April 21, 2022
Dennis Wiedman and Iveris Martinez
Anthropologists have been employed in medical schools since the 1890s. Dennis Wiedman will discuss how and why our roles changed since then and have become more mainstreamed in medical schools and curriculums today. Wiedman discusses how his vision of a new type of medical school with a focus on community-care led to the founding of the Florida International University Wertheim College of Medicine, where anthropologist Iveris Martinez established the Society and Medicine curriculum. They discuss topics such as, how anthropology programs can better prepare students for medical school roles; translating anthropological theory, methods, and knowledge to clinical case studies; addressing health disparities and sociocultural determinants of health; navigating the culture of medicine and the culture of anthropology; status gaps and maintaining an anthropology identity. This ASA presentation aims to stimulate our senior anthropologist colleagues to reflect and discuss these applied and practicing aspects of anthropology.
Dennis Wiedman is Professor of Anthropology, Department of Global and Sociocultural Studies, Florida International University (FIU), Miami, Florida. He is the Founding Director of the FIU Global Indigenous Forum whose mission it is to bring the Indigenous voice to FIU, South Florida, and the World.

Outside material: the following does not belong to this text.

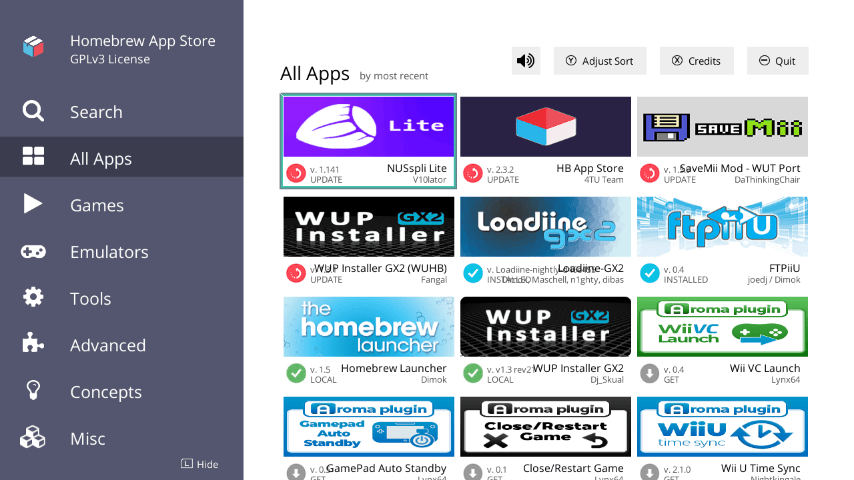Click the FTPiiU installed checkmark icon

(x=649, y=273)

His research interests include Native North Americans, global Indigenous health and wellbeing. He specializes in social and cultural factors for the global pandemic of Type II diabetes, and the metabolic syndrome. During more than a decade in the FIU Provost Office he was the University SACS Accreditation Officer and first Director of Program Review. He has served on the Executive Board of the American Anthropological Association (AAA) in the practicing/professional seat and is a Past-President of the National Association for the Practice of Anthropology (NAPA).
Iveris Martinez is Professor of the Archstone Foundation Endowed Chair in Gerontology, and Director of the Center for Successful Aging at California State University, Long Beach. Dr. Martinez was a founding faculty member of the Herbert Wertheim College of Medicine (HWCOM) at Florida International University, where she served as chief of the Division of Medicine & Society and chaired the admissions committee for the college for five years. An applied anthropologist, she has received funding from the National Institutes of Health, the MacArthur Foundation, among other sources for her community-based research on social and cultural factors influencing health, with an emphasis in aging, Latinos, and minority populations. She previously served as the Chair of the Board of the Alliance for Aging, Inc., the local area agency on aging for Miami-Dade and Monroe Counties, and President of the Association for Anthropology, Gerontology, and the Life Course. She received a joint PhD in Anthropology and Population & Family Health Sciences (Public Health) from Johns Hopkins University.